• Given instruction
Take the stretch of items from the line containing "Open the vlan152 DNS group link" through the line containing "(x=1019, y=449)" and write out only those lines again, replacing "Login link" with "Sign In link" and leaving everything else unchanged.

• Supplied material
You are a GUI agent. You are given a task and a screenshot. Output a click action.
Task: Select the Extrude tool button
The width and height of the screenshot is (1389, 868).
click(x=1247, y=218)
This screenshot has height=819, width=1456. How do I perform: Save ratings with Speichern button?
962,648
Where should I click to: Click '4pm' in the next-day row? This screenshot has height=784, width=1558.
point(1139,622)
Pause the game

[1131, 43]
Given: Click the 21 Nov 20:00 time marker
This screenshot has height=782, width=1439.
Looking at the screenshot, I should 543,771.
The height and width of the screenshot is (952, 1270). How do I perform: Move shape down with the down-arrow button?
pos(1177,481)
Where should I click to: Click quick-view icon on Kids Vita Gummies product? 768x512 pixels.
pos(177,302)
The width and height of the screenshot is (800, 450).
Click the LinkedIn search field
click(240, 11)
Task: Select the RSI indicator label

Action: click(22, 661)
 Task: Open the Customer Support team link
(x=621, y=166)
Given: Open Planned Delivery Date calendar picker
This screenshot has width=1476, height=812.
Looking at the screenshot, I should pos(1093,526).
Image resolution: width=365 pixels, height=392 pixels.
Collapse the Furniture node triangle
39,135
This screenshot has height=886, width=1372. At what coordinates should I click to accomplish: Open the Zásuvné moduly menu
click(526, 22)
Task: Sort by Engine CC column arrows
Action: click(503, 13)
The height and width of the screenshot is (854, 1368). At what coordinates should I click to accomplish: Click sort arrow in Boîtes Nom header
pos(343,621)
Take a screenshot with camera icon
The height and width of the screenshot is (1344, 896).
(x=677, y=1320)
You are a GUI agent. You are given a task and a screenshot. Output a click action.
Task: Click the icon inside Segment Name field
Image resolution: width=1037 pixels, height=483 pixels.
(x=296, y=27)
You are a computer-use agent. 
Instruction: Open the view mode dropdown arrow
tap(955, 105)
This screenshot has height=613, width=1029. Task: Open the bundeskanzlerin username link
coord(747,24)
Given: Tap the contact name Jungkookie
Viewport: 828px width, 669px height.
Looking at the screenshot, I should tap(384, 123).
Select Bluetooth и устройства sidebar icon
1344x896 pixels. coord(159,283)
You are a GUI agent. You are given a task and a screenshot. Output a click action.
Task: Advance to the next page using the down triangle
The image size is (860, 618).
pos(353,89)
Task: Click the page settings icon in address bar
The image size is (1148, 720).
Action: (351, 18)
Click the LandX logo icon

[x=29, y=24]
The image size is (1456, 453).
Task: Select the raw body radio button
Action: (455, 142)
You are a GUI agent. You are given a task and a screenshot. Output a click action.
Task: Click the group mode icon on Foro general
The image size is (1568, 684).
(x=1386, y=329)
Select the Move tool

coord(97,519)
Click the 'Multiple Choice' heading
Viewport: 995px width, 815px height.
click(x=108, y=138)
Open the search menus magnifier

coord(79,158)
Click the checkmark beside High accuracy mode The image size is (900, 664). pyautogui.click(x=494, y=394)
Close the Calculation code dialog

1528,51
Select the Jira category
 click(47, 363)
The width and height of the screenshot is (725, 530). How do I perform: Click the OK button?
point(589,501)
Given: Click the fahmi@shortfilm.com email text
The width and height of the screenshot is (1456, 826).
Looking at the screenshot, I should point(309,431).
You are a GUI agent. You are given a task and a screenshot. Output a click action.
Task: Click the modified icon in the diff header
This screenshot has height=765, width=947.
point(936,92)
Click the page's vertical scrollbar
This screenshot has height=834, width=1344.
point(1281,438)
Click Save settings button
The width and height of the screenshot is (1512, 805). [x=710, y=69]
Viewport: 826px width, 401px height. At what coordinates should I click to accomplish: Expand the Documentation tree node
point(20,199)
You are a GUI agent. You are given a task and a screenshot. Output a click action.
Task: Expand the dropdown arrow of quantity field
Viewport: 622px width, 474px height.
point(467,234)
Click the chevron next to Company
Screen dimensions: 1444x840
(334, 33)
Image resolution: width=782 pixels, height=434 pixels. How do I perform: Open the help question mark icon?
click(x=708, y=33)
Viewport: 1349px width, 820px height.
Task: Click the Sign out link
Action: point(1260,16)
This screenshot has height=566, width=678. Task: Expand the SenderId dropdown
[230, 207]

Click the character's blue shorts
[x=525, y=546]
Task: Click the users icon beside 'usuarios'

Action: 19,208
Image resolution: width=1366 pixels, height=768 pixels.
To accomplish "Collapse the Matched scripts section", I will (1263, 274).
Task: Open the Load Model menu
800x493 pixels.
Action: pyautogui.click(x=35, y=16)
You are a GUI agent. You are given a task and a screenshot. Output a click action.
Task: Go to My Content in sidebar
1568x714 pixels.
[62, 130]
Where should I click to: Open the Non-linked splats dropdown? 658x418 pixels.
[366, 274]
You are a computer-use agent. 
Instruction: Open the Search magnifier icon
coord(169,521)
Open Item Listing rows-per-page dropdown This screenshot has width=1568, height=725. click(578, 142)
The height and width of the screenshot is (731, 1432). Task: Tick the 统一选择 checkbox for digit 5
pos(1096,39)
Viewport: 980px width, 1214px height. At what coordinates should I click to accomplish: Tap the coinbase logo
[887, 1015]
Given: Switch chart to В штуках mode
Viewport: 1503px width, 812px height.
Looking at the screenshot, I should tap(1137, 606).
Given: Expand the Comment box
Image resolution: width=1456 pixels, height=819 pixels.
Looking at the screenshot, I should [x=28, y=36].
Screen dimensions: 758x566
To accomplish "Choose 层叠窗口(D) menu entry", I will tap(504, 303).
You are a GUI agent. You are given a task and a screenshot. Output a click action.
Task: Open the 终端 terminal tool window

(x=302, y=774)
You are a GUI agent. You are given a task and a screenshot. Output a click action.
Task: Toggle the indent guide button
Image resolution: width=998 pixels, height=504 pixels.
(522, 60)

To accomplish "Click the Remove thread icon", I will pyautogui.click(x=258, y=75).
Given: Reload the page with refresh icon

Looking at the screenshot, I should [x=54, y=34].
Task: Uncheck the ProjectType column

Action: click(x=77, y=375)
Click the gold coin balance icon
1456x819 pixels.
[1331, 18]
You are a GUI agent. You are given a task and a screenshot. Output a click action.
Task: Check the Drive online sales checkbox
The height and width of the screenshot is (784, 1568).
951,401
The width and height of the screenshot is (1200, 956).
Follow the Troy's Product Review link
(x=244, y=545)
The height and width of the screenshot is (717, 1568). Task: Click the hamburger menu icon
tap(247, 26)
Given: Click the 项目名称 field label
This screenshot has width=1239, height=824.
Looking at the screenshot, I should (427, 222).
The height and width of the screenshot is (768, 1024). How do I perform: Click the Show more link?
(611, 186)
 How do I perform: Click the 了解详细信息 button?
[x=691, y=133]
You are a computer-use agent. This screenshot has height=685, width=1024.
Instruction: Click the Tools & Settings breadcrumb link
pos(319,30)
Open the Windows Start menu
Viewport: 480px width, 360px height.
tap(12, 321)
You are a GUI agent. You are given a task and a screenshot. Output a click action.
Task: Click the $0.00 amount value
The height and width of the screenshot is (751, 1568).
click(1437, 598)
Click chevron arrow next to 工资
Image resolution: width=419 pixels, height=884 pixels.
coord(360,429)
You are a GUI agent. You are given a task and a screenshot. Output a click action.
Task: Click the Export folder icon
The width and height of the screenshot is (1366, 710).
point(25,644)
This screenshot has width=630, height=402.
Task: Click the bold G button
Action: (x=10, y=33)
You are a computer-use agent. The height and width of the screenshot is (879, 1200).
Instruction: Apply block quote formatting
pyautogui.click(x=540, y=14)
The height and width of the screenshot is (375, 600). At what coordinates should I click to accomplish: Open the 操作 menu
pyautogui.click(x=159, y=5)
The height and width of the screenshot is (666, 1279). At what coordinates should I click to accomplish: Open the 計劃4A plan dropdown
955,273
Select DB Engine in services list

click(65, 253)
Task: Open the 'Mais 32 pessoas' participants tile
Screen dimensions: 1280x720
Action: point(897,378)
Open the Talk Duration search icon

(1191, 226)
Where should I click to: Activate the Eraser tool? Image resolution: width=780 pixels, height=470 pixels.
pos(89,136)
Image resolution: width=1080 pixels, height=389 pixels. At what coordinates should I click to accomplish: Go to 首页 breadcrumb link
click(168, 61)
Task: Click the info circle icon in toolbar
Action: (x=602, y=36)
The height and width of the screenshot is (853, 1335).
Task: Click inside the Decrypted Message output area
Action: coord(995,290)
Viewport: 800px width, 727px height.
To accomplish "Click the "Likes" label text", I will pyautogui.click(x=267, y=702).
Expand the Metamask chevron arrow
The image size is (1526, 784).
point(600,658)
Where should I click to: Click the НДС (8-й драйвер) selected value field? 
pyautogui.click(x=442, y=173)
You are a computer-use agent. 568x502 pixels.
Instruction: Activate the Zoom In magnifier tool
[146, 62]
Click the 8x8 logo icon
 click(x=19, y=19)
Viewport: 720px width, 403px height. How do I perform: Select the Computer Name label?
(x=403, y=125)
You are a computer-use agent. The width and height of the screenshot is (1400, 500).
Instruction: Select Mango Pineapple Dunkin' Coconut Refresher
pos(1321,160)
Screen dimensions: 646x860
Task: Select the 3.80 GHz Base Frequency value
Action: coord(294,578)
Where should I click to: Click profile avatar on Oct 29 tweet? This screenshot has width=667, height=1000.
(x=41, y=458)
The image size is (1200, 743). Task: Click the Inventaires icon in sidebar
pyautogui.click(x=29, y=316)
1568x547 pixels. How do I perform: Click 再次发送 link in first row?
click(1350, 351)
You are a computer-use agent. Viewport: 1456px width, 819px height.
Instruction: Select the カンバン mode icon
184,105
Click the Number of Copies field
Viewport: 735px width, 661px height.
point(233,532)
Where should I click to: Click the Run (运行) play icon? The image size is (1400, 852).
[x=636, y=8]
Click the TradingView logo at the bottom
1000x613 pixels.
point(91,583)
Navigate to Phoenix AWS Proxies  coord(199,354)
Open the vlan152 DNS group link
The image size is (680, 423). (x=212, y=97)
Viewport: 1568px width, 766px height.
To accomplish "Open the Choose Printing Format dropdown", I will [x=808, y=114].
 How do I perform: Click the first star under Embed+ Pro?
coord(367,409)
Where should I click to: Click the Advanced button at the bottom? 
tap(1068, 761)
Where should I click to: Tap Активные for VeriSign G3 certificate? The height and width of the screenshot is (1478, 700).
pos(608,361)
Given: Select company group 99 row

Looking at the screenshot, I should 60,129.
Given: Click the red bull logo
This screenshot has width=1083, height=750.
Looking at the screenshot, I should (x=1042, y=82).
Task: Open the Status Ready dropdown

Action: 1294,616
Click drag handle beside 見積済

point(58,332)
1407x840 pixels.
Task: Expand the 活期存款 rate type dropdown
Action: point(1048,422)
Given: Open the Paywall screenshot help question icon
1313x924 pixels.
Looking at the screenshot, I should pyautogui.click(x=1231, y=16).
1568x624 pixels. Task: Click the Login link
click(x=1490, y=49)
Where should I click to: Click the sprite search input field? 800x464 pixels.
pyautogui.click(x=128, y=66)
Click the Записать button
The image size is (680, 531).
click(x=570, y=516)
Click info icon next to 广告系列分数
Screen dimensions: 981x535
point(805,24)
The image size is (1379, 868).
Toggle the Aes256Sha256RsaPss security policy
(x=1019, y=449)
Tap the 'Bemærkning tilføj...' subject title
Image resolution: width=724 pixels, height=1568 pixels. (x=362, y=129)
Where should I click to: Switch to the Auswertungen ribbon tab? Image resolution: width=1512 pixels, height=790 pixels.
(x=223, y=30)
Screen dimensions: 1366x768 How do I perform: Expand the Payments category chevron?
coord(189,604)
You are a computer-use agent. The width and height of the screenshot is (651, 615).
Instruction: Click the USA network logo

• Problem solution
Open the vlan152 DNS group link
The image size is (680, 423). (x=212, y=97)
Viewport: 1568px width, 766px height.
To accomplish "Open the Choose Printing Format dropdown", I will [x=808, y=114].
 How do I perform: Click the first star under Embed+ Pro?
coord(367,409)
Where should I click to: Click the Advanced button at the bottom? 
tap(1068, 761)
Where should I click to: Tap Активные for VeriSign G3 certificate? The height and width of the screenshot is (1478, 700).
pos(608,361)
Given: Select company group 99 row

Looking at the screenshot, I should 60,129.
Given: Click the red bull logo
This screenshot has width=1083, height=750.
Looking at the screenshot, I should (x=1042, y=82).
Task: Open the Status Ready dropdown

Action: 1294,616
Click drag handle beside 見積済

point(58,332)
1407x840 pixels.
Task: Expand the 活期存款 rate type dropdown
Action: point(1048,422)
Given: Open the Paywall screenshot help question icon
1313x924 pixels.
Looking at the screenshot, I should pyautogui.click(x=1231, y=16).
1568x624 pixels. Task: Click the Sign In link
click(x=1490, y=49)
Where should I click to: Click the sprite search input field? 800x464 pixels.
pyautogui.click(x=128, y=66)
Click the Записать button
The image size is (680, 531).
click(x=570, y=516)
Click info icon next to 广告系列分数
Screen dimensions: 981x535
point(805,24)
The image size is (1379, 868).
Toggle the Aes256Sha256RsaPss security policy
(x=1019, y=449)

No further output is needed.